Still, this kind of corroboration could turn out to be at best irrelevant or false, or at worst viciously misleading. A tendency of naïve empiricism has been identified; i.e. searching for confirmations and positive examples that are furthermore treated as evidence. Evidence that corroborates and supports initial assumptions or promises as described in the project application. For instance, project teams search for and present students’ testimonials that positively address a new study programme; how it successfully contributed to skills development. They widely announce the positive results from evaluation questionnaires – involving close-ended questions that were defined in a (frequently unconscious) tendentious manner to lead to anticipated or desirable answers. Consciously (or unconsciously) they consider and report on selected examples that prove that project aims and objectives have been realized.

This is clearly a confirmation bias; and it is crucial that everyone planning and leading projects in this manner should be aware of that, including evaluators, supervisors, and project officers. They should be aware of the fact that a series of corroborative facts is not necessarily evidence and that we can and should get closer to the truth by negative instances, not by verification. And this is especially true for innovation projects. That it is misleading to build a general rule only from observed facts that are in line with a predefined agenda. My research demonstrates that the current system of organization, delivery, and assessment of European projects does not entirely enhance true reflection, meaning that key findings and learning experiences remain uncovered and are not always described in project reports.
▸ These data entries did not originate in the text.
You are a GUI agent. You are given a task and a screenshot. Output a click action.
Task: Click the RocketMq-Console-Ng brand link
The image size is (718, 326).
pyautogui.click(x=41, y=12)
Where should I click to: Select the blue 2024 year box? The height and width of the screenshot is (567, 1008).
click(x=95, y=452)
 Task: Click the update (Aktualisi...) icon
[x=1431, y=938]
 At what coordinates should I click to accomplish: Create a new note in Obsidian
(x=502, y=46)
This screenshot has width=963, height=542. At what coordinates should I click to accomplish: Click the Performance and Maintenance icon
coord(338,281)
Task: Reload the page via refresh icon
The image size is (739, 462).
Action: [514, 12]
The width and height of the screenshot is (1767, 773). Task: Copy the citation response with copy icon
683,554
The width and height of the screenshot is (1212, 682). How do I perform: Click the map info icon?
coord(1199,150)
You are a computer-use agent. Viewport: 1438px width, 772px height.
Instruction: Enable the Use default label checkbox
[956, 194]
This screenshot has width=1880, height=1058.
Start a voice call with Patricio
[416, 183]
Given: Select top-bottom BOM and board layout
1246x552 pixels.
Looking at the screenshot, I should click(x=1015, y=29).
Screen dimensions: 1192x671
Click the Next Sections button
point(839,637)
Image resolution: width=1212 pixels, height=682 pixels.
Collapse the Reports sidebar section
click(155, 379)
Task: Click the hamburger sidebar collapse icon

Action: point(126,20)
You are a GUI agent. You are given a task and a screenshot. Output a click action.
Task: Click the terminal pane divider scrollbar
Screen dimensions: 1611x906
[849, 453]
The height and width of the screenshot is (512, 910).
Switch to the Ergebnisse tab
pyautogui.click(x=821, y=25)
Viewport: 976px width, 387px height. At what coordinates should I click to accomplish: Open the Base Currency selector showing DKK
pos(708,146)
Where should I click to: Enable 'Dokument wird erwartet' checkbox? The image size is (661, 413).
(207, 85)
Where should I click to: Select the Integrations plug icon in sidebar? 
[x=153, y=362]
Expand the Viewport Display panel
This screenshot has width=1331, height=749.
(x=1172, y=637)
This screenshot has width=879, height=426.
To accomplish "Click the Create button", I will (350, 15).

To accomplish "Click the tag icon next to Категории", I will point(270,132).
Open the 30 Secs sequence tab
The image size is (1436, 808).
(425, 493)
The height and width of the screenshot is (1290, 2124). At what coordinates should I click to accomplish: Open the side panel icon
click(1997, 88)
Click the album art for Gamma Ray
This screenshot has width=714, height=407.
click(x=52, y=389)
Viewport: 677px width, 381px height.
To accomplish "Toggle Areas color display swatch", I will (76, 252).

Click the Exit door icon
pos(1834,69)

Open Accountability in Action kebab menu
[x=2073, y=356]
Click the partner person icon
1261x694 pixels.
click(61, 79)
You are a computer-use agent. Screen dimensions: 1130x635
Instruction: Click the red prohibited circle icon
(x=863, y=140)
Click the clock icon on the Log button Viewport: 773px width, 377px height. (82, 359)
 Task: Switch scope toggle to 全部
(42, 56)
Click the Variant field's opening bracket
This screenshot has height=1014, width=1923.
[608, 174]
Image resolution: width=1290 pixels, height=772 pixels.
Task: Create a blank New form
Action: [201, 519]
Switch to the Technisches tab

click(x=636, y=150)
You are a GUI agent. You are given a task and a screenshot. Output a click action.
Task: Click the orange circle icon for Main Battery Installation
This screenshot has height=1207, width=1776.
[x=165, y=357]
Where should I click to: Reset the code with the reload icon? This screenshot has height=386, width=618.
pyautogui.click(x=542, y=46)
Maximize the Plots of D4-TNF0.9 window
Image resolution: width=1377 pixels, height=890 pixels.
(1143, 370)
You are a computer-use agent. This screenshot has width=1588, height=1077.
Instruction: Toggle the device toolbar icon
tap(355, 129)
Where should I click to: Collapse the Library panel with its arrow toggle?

Sometimes, a big amount of data presented in 150 pages’ long reports (that, by the way, almost no one reads in detail) can be entirely meaningless. At other times one single piece of information can be of key importance – and this is exactly the type of thick data that we should all search for.

Self-confident, unbiased, and open perspective towards research and development should become a key building block of European projects; primarily encouraged by European authorities. The ability to research and demonstrate the actual reality – without the urgent need to find signs and confirmations that stroke the initial objectives, hypothesis, and expectations as written in the application form. And this is the ultimate key to every discovery. In searching for a new way to India we discover something unexpected that we did not realize or know before. But even more crucial is to be allowed and encouraged to speak openly and publicly about it.


Gregor Cerinšek, IRI UL researcher and project manager, reflects on the background of European projects, i.e. all practices, events and activities that are not publicly discussed, but nevertheless significantly affect the acquisition of projects, their course and long-term success (or failure). He formulates findings and recommendations on the basis of conversations with project managers, coordinators, researchers, supervisors, consultants and evaluators – with all those who are in any way involved in the phenomenon of European projects.